Con el techo de vidrio elevado, el hall elegante y el ornato de fin de siglo XIX, la estación central de trenes de Amberes es una buena carta de presentación de la ciudad, la mayor de la región de Flandes, al norte de Bélgica. Hace años, Amberes se posicionó como un centro de la moda luego del éxito internacional de diseñadores de primera como Dries van Noten, Ann Demeulemeester y egresados de la Real Academia de ellas Artes, una de las mejores escuelas de diseño de Europa. Ahora, la imaginación está floreciendo bajo otras formas, desde tiras cómicas hasta cocina, y desde el arte hasta la arquitectura.

Día 1. Rubens revisitado

Mientras el Museo Real de Bellas Artes sigue cerrado por renovaciones (su finalización está programada para el año 2017), una colección de sus obras se exhibe en otra frondosa ubicación: la Catedral de Nuestra Señora. Esta grandiosa catedral gótica, también alberga pinturas del artista local Peter Paul Rubens. Luego de recorrerla visite la casa y estudio del pintor. Calles serpenteantes rodean la grandiosa catedral de la ciudad, pero pocas son tan hermosas como Vlaeykensgang, un callejón adoquinado con macetas de flores en hermosas casas de piedra del siglo XVI. Desde 2011, esta calle oculta también cobija la Galería Axel Vervoordt, un espacio que muestra obras de prominentes artistas contemporáneos. En Invincible (Haarstraat 9), la cena es un festín de tres platos que abarca comida francesa tradicional. Luego de cenar, absorba algo de jazz en De Muze. Cuando el clima es cálido, la gente y la música se derraman hacia la amplia plaza de afuera.

Día 2. Jardín comestible

El considerable número de lectores de historietas cómicas de Bélgica ha ayudado a impulsar personajes caricaturescos de las páginas hasta los edificios de Amberes. Nueve murales al aire libre, pintados con historietas cómicas, están esparcidos por la ciudad: por Groenplaats, Korte Nieuwstraat, la plaza Oevery Leopold De Waelplaats y en el moderno vecindario de Zuid. Bélgica sabe a chocolate, pero eso sigue sin explicar completamente los complicados postres que Roger Van Damme prepara en Het Gebaar, como un “jardín” comestible en miniatura, con un río de chocolate y un diminuto árbol de chocolate de leche. Para salir de compras, hay que dirigirse a Kloosterstraat, una calle llena de tiendas de moda y negocios de antigüedades.

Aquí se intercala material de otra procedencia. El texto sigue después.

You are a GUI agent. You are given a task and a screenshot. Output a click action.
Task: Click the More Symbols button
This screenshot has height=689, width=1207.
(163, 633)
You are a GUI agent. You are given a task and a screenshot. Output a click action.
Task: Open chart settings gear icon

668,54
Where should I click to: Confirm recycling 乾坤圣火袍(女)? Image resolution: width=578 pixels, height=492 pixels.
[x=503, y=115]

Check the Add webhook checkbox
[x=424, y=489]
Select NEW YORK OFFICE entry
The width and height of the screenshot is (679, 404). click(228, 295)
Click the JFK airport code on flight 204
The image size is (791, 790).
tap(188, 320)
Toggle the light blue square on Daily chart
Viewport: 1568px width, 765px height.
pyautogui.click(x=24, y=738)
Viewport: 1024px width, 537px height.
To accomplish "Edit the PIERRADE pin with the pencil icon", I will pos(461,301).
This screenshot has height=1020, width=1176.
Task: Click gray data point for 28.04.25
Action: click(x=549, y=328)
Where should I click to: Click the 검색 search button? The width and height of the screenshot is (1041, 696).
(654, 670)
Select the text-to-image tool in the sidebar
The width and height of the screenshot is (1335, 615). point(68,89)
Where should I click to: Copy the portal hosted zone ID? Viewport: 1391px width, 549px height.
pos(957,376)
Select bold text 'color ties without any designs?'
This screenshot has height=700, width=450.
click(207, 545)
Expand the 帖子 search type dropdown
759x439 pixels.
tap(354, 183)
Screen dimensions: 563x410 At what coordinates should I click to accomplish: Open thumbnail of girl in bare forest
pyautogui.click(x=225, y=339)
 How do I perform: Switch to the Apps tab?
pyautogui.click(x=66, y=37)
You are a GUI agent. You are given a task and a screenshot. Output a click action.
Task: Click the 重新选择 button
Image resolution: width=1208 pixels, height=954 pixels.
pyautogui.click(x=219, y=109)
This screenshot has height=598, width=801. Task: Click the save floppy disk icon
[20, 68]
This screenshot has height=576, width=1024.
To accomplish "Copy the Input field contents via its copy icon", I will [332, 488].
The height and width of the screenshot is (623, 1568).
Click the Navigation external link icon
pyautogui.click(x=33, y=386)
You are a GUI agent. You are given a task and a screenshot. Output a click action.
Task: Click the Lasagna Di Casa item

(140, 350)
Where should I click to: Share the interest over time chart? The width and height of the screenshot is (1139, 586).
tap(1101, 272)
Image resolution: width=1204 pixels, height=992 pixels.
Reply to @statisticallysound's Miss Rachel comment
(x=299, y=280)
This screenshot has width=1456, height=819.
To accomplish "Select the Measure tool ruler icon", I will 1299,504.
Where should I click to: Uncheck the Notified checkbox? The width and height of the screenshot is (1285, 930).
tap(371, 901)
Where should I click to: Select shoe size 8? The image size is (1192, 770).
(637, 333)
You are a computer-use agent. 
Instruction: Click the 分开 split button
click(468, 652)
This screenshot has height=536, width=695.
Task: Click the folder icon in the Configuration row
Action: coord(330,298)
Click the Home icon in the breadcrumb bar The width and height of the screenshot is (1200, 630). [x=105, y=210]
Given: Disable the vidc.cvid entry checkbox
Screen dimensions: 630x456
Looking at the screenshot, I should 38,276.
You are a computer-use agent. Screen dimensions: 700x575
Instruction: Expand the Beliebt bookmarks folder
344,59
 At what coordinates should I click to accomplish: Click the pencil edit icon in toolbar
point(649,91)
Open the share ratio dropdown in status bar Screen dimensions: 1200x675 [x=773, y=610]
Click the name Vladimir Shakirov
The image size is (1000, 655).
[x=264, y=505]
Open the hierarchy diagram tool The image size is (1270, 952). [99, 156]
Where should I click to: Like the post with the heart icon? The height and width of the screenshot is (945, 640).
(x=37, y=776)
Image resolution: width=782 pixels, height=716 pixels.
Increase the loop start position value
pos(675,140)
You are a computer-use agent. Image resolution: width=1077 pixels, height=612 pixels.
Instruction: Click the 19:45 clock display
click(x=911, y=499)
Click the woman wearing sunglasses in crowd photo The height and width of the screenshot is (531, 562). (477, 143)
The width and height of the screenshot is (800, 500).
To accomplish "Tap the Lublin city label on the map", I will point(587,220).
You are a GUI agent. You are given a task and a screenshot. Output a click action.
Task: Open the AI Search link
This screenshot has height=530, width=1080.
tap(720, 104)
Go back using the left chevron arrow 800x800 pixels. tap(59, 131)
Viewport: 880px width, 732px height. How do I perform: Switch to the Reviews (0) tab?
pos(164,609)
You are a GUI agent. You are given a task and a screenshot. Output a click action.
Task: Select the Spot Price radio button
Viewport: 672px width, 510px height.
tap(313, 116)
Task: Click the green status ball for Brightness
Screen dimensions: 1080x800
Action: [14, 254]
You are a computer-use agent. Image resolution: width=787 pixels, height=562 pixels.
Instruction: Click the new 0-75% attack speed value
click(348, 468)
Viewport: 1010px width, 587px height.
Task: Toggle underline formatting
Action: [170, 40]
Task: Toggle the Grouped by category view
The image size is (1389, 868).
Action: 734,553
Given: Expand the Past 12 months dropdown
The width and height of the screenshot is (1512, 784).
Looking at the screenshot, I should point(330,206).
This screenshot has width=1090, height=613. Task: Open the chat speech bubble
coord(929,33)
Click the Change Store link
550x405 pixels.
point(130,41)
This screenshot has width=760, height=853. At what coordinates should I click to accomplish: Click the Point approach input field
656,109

Empiece en Your, un enorme espacio de tres pisos donde encontrará todo tipo de cosas. En el elegante restaurante De Godevaart, el joven chef Dave De Belder lleva la cocina flamenca mucho más allá de los mejillones con papas fritas. Una entrada tradicional de gravlax, por ejemplo, se acompaña con helado de perejil y yema de huevo de codorniz “cocinada” a 20ºC. Es imposible pasar por Bélgica sin probar cervezas, entonces la brújula debe llevarlo hasta Kulminator (Vleminckveld 32), un pub especializado con un menú con cientos de marcas, incluyendo las clásicas difíciles de encontrar. Una “bolleke”, en lenguaje coloquial local, quiere decir un vaso de cerveza de De Koninck, una cervecería de Amberes.

Día 3. Renace el puerto

Durante el último par de años, el alguna vez temido distrito de muelles y almacenes conocido como Het Eilandje ha sido transformado en un atractivo vecindario con muchos negocios y cafeterías chicas. Allí se encuentra el Museo Aan De Stroom, conocido como MAS, en una estructura de diez pisos con vidrio ondulado y bloques de piedra. Adentro, las exhibiciones narran la historia de esta ciudad en evolución (E 5). Desde la terraza, se despliegan vistas panorámicas de las dársenas adyacentes, las esclusas y la ciudad. En Broer Bretel se venden helados de té de manzana, hinojo y perejil. Se puede pasar la tarde en Middelheimmuseum, un parque de esculturas de treinta hectáreas al sur del centro de la ciudad, con más de 200 obras, incluidas varias piezas de Rodin y un estanque burbujeante del artista flamenco Philippe Van Snick. Después, estírese sobre el pasto, tal vez bajo los cables que cuelgan entre árboles altos, una obra multisensorial del belga Honoré d’O y disfrute del arte y la naturaleza.